Most homes run on informal memory. One person knows where the spare batteries are. Someone else remembers which box has the Christmas lights. A third person knows where the appliance manuals went after the move.

That works until the person with the memory is busy, out of the house, or unsure because the item moved. Then the whole household has to search, message, ask or guess.

Ginkgo is designed to turn that private knowledge into shared household knowledge. Not in a heavy or bureaucratic way. More like giving the home a calm, searchable memory.

Why we care about this

There’s a version of this product that’s purely practical: a database of your possessions with a nice interface. That’s useful. But it’s not quite what we’re aiming for.

What we’re really building is a tool for cognitive calm.

The low-grade mental load of tracking where everything is, remembering what you have, and coordinating that knowledge across a household is invisible until it disappears. When it disappears, something else takes its place: a kind of quiet. A sense that your home is working with you rather than requiring constant management.

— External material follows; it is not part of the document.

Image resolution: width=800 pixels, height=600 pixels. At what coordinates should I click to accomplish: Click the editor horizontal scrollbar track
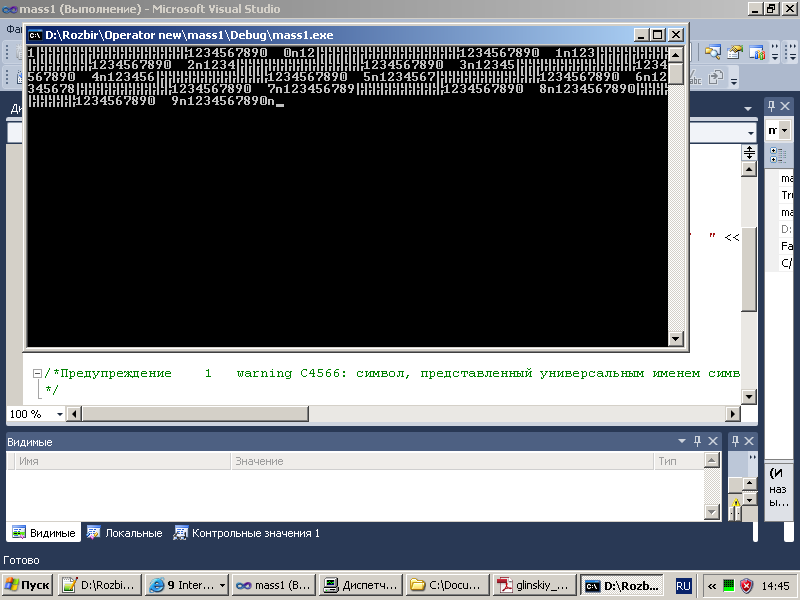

That might sound like a large claim for a home organisation app. But we genuinely believe that small reductions in daily friction compound over time into something meaningful. Less time looking for things. Less frustration. Fewer half-shouted questions across the house. More mental space for the things that actually matter.

Who we’re building for

Ginkgo is for anyone who shares a home with other people. Families with children. Couples. Housemates. Multigenerational households where everyone has different mental models of where things belong.

It is especially useful for people who move between spaces, including rented homes, holiday lets and properties managed for others, where the map of where things live needs to be explicit rather than assumed.

And it is for people who have tried other organisation systems and found them too rigid, too labour-intensive, or too easy to fall away from. Ginkgo is designed to be genuinely low-maintenance: it should take more effort to not use it than to use it.

What’s coming

We are launching a waitlist now. The app is in active development and we are using it ourselves every day, which means it is getting better every week.

When we launch, the core experience will be: add items, find items, share with your household. Over time, we want to add more, including smarter suggestions, better photo recognition and integrations that make the data go further. But we are starting with the thing that actually matters: making it easy to remember where things live.

If that sounds useful to you, join the waitlist. We’ll be in touch.

The Ginkgo team

Frequently asked questions

What is Ginkgo?

Ginkgo is a home organisation app that helps you remember where things live. You can add items, record their location, search in plain language and share the information with your household.

Who is Ginkgo for?

Ginkgo is for families, couples, housemates, landlords, letting agents and anyone who wants a simple way to find things at home or across properties.

How is Ginkgo different from a spreadsheet?

A spreadsheet needs structure and manual upkeep. Ginkgo is designed around photos, plain language, household sharing and fast search, so it fits the way people actually remember things.